On Wed, Nov 22, 2006 at 06:43:12PM -0500, Buddha Buck wrote:
{
my $x = something();
if $x==1 {
...code...
}
}
My experience with other statically typed by extremely flexable
languages is that the pads tend to be arranged in (possibly
interconnected) linked lists. In this example, I see potentially
three pads linked by the time ...code... is called: One containing
the local variables defined in ...code..., one containing the visibly
defined $x, and one visible outside that scope. A reference to $x in
...code... will traverse the linked list until it finds an $x,
presumably finding the one defined in the sample code.
Agreed. By the way, can you offer a perspective on how the pads get
linked up, at runtime? I see each block as having a compile-time pad,
or proto-pad, filled with values known at compile-time; and every time
the block is entered, a new pad is cloned from the proto-pad.
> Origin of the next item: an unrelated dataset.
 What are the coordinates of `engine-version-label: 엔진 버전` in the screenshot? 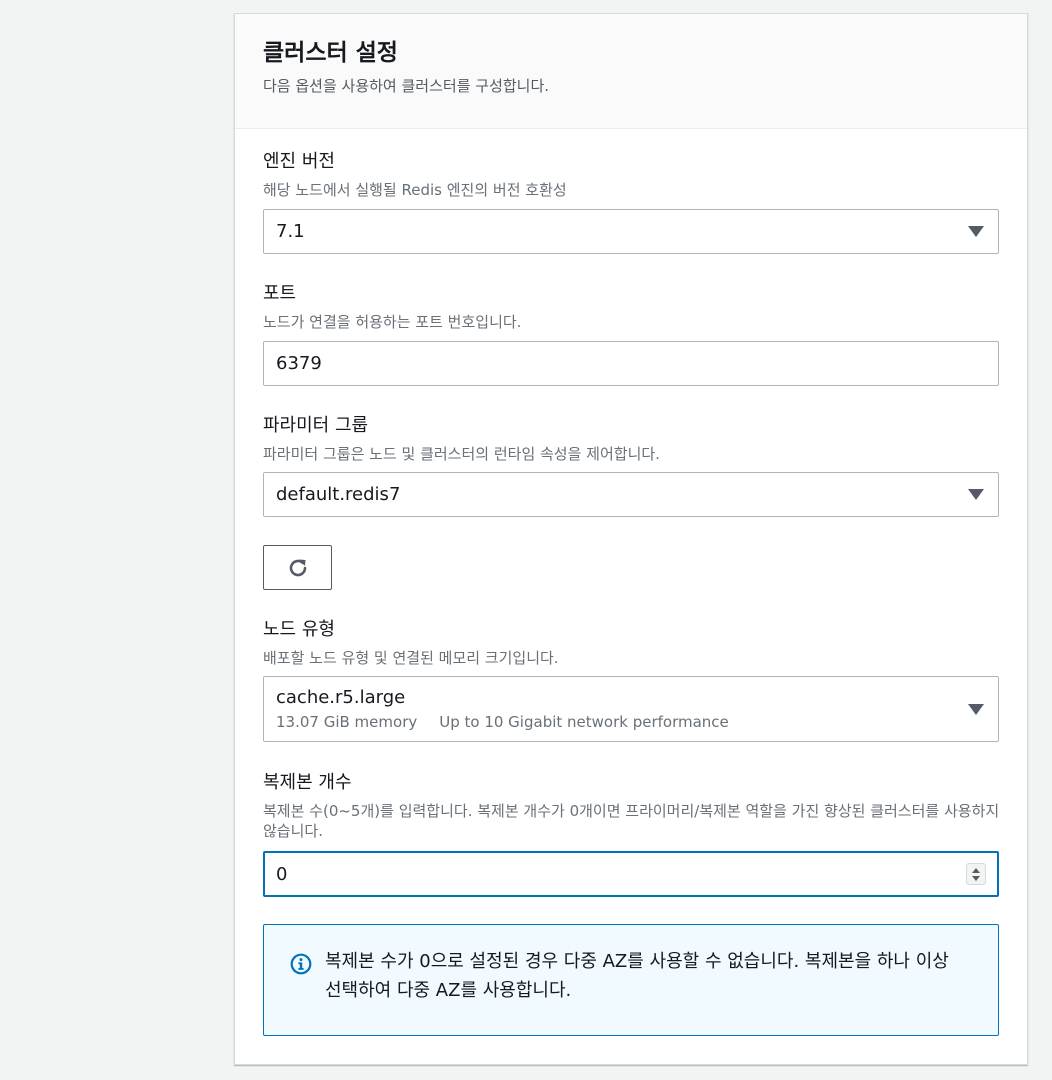 It's located at (299, 162).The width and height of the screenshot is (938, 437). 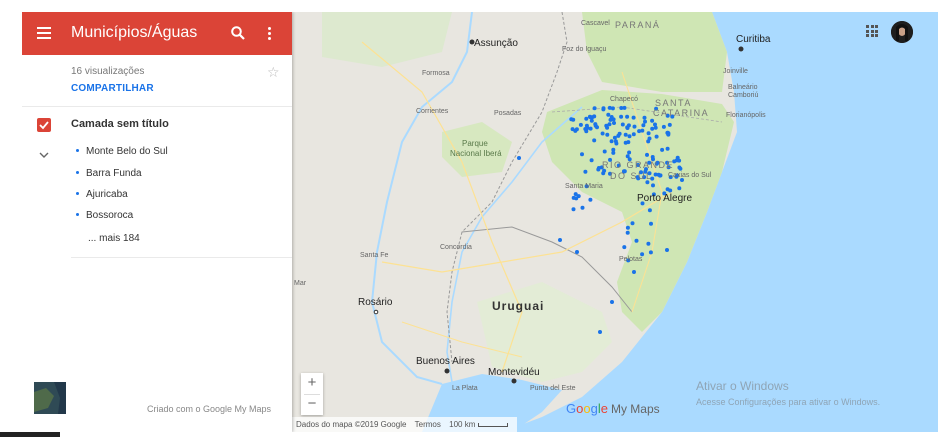 What do you see at coordinates (269, 33) in the screenshot?
I see `more-vert-icon` at bounding box center [269, 33].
At that
point its OUTER reference leads to the proto-pad of the outer block,
and we want to link it up to the real pad of the outer block.
One way to do it is to simply say: when we enter the inner block from
the outer block, at that point we can re-link the inner block from the
outer proto-pad to the outer pad we entered from. That by itself works,
but I'm having trouble understanding what happens during a sub call
rather than entering the block normally. For example:
{
my $x = 1;
sub foo { $x; }
bar();
}
sub bar() { foo(); }
Here we definitely want foo() to see $x==1 (I think), but we get to
foo() via criss-crossing through bar(), and so how would foo() know
where to find the right pad as its outer reference?
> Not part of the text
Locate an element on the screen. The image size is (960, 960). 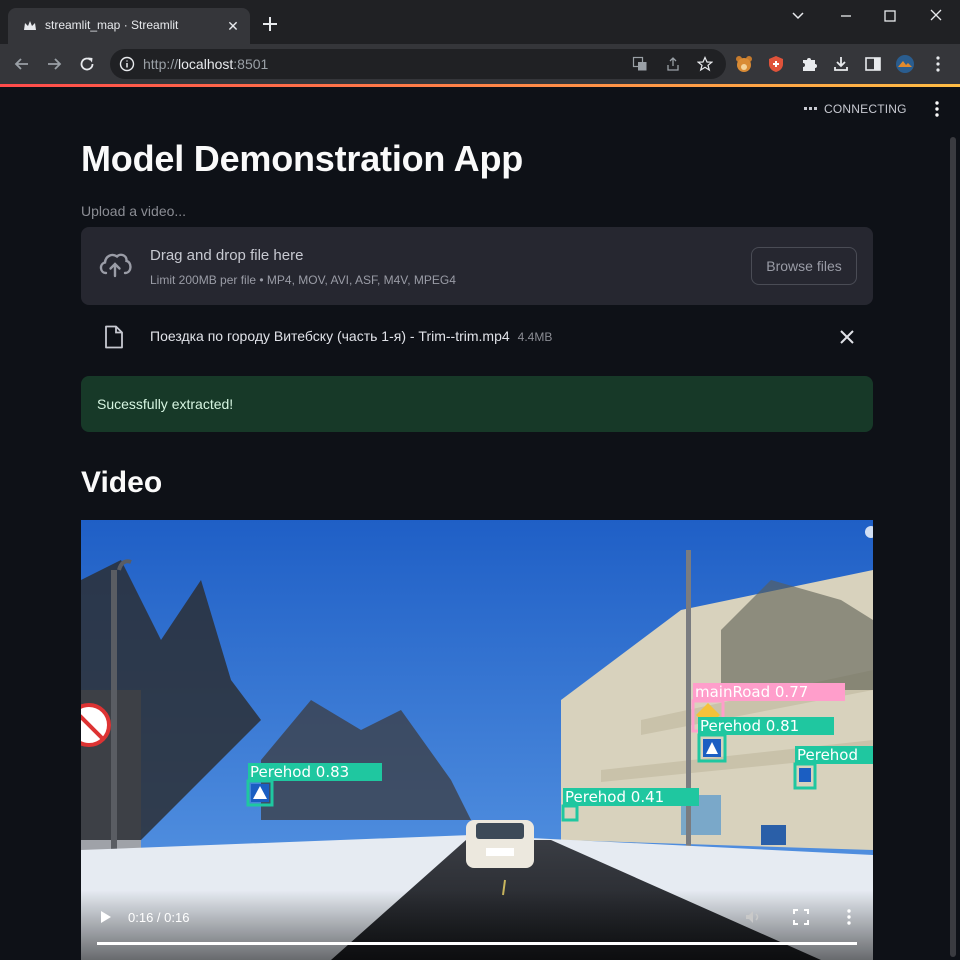
volume-icon is located at coordinates (753, 917).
Which leads to the natural idea of maintaining a runtime global stack
of dynamically entered scopes, both scopes entered via sub calls and
entered via just going into an inner block. Then, any time we enter
a block, we can search back through the stack and find the most recent
pad on it that is _a_ pad of our outer lexical block, and call that our
OUTER. Is that how this is usually done?
This way takes care of the criss-crossing example above, but I still
don't quite understand what to do about calls deeply up and down the
lexical hierarchy; consider a contrived example like
{
my $x = 1;
{
{
{
sub bar() {$x;}
}
}
}
sub foo() {
{ { { { { sub baz { $x; } } } } } }
bar(); baz();
}
}
Here baz() is a few levels below foo(), lexical-wise, while bar() is
on a different branch (in all cases the intermediate levels can be made
nontrivial). But what they all have in common with foo() is
that the block that has $x in its pad is an ancestor to all of them.
So I think we'd want the calls to bar() and baz() to see the value of
$x visible to foo(), but I'm not quite sure how they would find it.
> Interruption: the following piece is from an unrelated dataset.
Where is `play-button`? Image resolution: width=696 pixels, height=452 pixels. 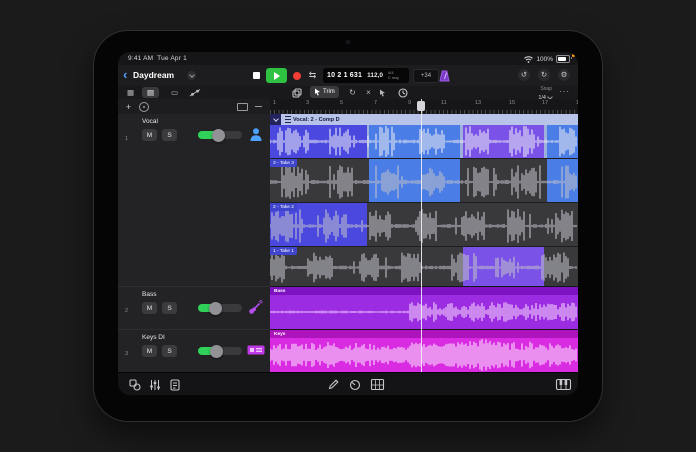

Neither of them seems to have any real immediate lexical-parent pad
to link to, that would eventually lead them to $x. But I guess this
takes us right back to the rest of the discussion you addressed:
But what about inner named subs?
{
my $x = something();
sub foo { $x; }
}
If I understand things, the sub foo {$x;} is not actually compiled
into a callable function until run time. At which time, a pad
containing $x exists, which can be referenced by sub when converting
{$x;} into a Code object bound to the package variable foo.
I'm pretty sure that's wrong. sub is a compile-time macro that will
always run at compile-time and force a compilation of its block,
whatever that means in the context of its enclosing lexical environement
(that is, I'm precisely unsure of what that means). In fact, I believe
a compiled Perl6 program should never compile anything at runtime unless
you do an explicit eval() call. But I'll be glad to have myself
corrected on this if I'm wrong.
Finally, on closures:
When {$x++;} is evaluated as a closure, it is for all intents and
purposes a function, with its own linked-list of pads. The head pad
in the list contains nothing, and the next pad (the outer pad
belonging to the function) contains $x. Since the head pad survives
the call, and it has a reference on the outer pad containing $x, that
outer pad survives as well. However, since nothing else points to it,
the value of that particular $x is only visible to invokers of the
closure returned.
Ah, so you're saying that pads aren't explicitly cloned, they're just
referenced so they wouldn't go away when the blocks that created them
exit. Hmm, that's pretty nice (and the easiest thing in the world to
implement), but isn't that a little wasteful? I mean, those pads may
have a 100 lexical variables in them but my closure is ever going to
look at only 3 of them (and I know that at compile-time, by parsing its
leical variable/function/operator references), but the other 97 values
stick around, too?
--
avva